In terms of international law the film concludes that there is absolutely no question of Israel’s rightful inheritance to the land. But the nations have fallen hook, line, and sinker for Arab claims that Israel has stolen it from them.
Britain’s role is sullied by several examples of betrayal. Having been handed the privilege of preparing the Jewish people for statehood, we meekly succumbed to the threats of those who did not wish Jews to live among them.
Britain’s role is sullied by several examples of betrayal
When, in 1947, the UN effectively proposed a ‘two-state solution’ of separate Jewish and Arab states living side by side, the Jews accepted the far from ideal plan, but the Arabs rejected it out of hand.
Israel was reborn nonetheless, but immediately came under fierce attack from her Arab neighbours, with a British general even commanding the attacking Jordanian forces.
In that War of Independence, Jordan illegally annexed Judea, Samaria, and East Jerusalem (now collectively known as the West Bank) – an act recognised only by Britain and Pakistan – with Jerusalem’s Old City ethnically cleansed of Jews in the process.
When Israel took back what was rightfully hers in the 1967 SixDay War, she subsequently became designated as the “illegal occupier”. Blatant propaganda really took hold when Jordan later ‘transferred’ the West Bank to the Palestinians, described by Col Kemp as “like handing over stolen property”.
Palestinian propaganda has since poisoned the minds of everyone from Arab schoolchildren to foreign ministers of Western countries around the globe.
The film highlights the absurdities of the conflict, like the idea of giving up land for peace, which has only served to increase Palestinian terrorism. And after the Camp David agreement of 2000, “Arafat won a (Nobel) peace prize for going home and starting a war,” referring to the so-called Second Intifada.

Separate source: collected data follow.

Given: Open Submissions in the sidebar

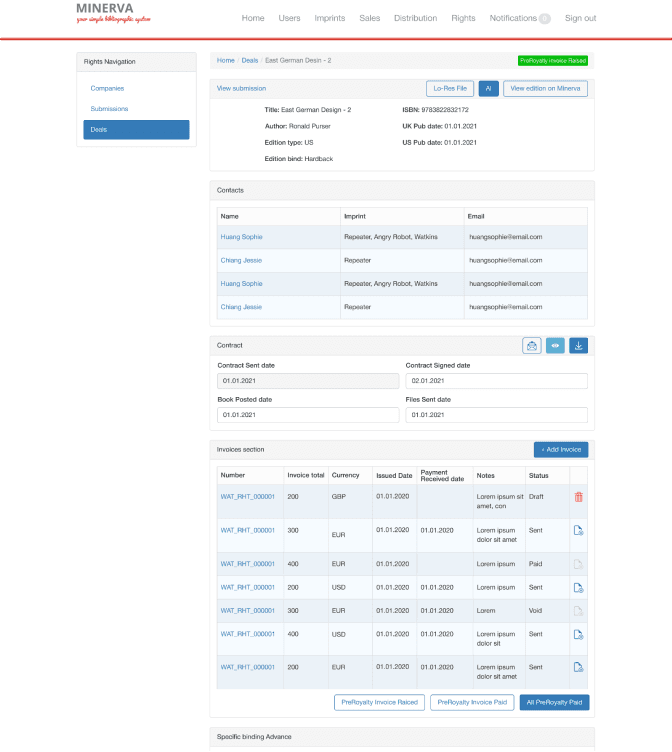Looking at the screenshot, I should pos(109,108).
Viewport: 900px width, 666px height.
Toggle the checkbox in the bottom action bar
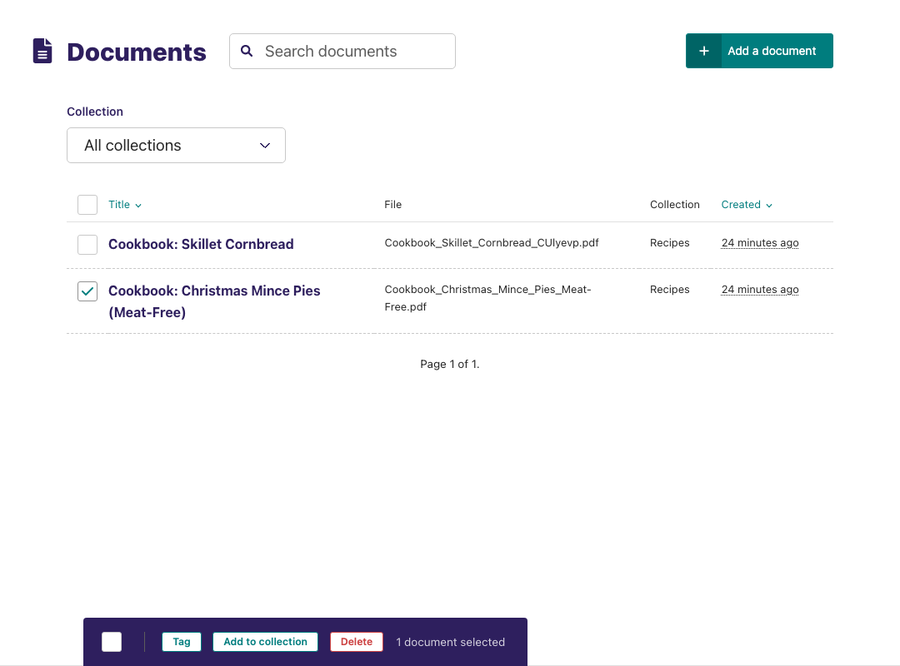point(111,641)
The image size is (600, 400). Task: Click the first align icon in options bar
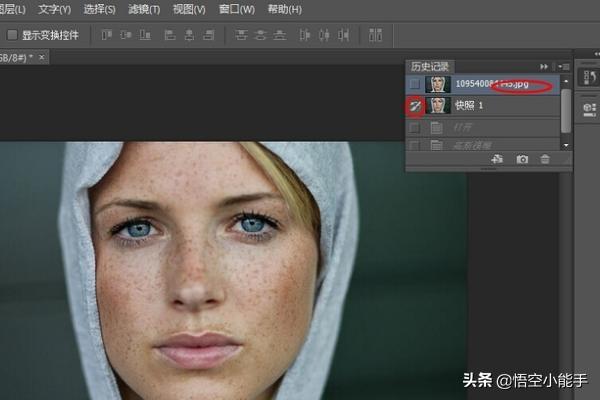(x=105, y=35)
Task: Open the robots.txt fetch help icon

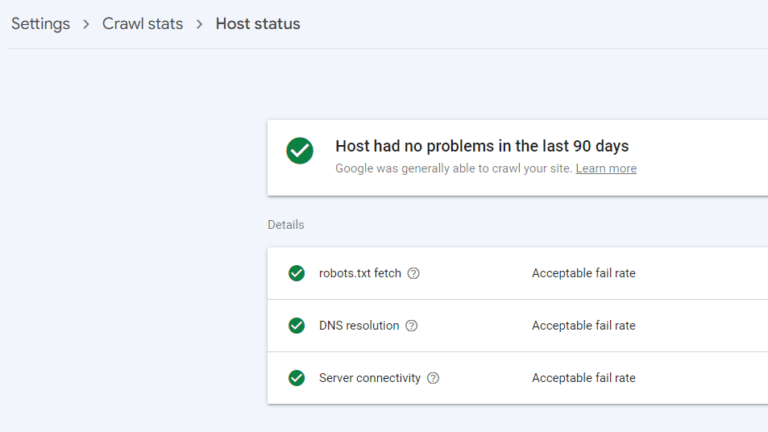Action: coord(414,273)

The problem for the Arabs was actually that Jewish people were living in land that had been claimed by Islam. Meanwhile the UN constantly promotes a radical anti-Israel agenda that denies Israel’s ancient links with the land, which the Western media do not challenge.
Jerusalem, the heart of Judaism for 3,000 years, became a particularly hot potato when the threat of an oil embargo saw the last remaining 13 foreign embassies leave Jerusalem for Tel Aviv in 1980.
Jerusalem was ethnically cleansed of its Jews
Though the film does not seek to give a theological overview, it includes several Christian participants. Surely those of us who believe in the absolute authority of God’s Word have no choice but to back Israel to the hilt, especially in view of the current genocidal war which seeks wipe them off the face of the earth. Quite apart from legitimate international treaties (San Remo in 1920 and the League of Nations Mandate of 1922), the land bears the seal of divine promise (Genesis 15:18 and 17:8, for example).
And Jews from every corner of the globe have returned there in direct fulfilment of a shedload of biblical prophecies.
These are the people through whom Jesus, our Saviour, came. God still regards them as the “apple of his eye” (Deuteronomy 32:10, Zechariah 2:8) and his “treasured possession” (Exodus 19:5, Malachi 3:17 and three times in Deuteronomy). We would do well to note Isaiah’s stark warning: “For the nation or kingdom that will not serve you will perish; it will be utterly ruined” (Isaiah 60:12).
The film ends, appropriately, with a clip of Israel’s former Ambassador to the UN Danny Danon holding up a Bible, declaring: “This is the deed to our land.”